Stored data entries:
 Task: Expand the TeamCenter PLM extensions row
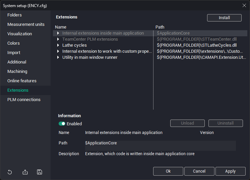58,39
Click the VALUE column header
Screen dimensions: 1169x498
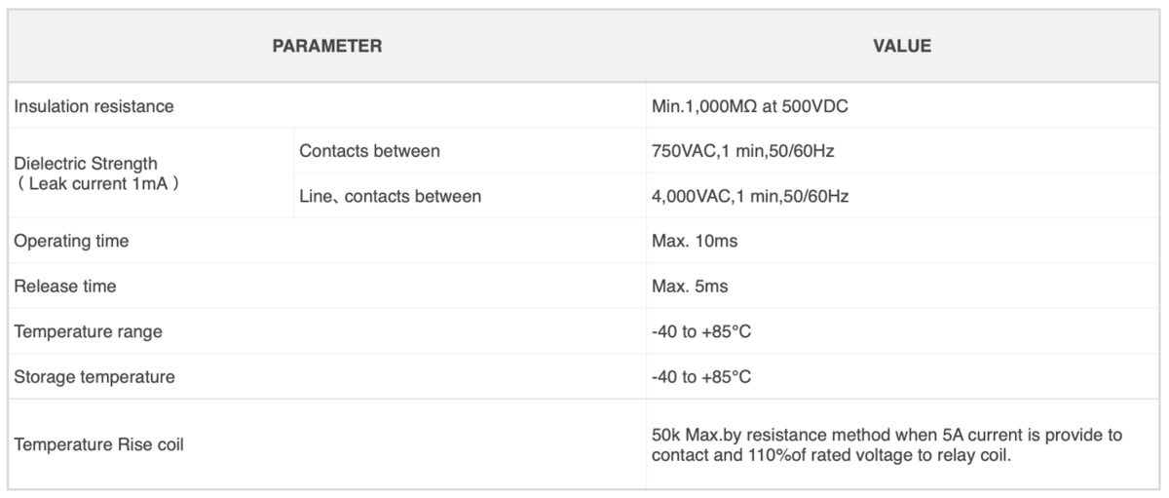[902, 46]
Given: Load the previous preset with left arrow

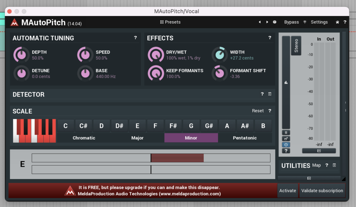Looking at the screenshot, I should pos(259,22).
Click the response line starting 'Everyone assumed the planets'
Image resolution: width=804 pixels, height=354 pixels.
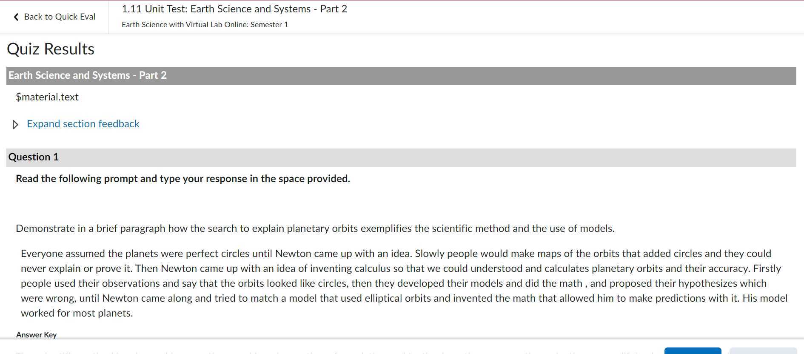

Problem:
Every line from the one containing "Click the VALUE column header" through the last line of the records is to be reproduced exactly, with pictures left out and nothing else given.

Output of the task:
Click the VALUE column header
Screen dimensions: 1169x498
[902, 46]
Given: Load the previous preset with left arrow

Looking at the screenshot, I should pos(259,22).
Click the response line starting 'Everyone assumed the planets'
Image resolution: width=804 pixels, height=354 pixels.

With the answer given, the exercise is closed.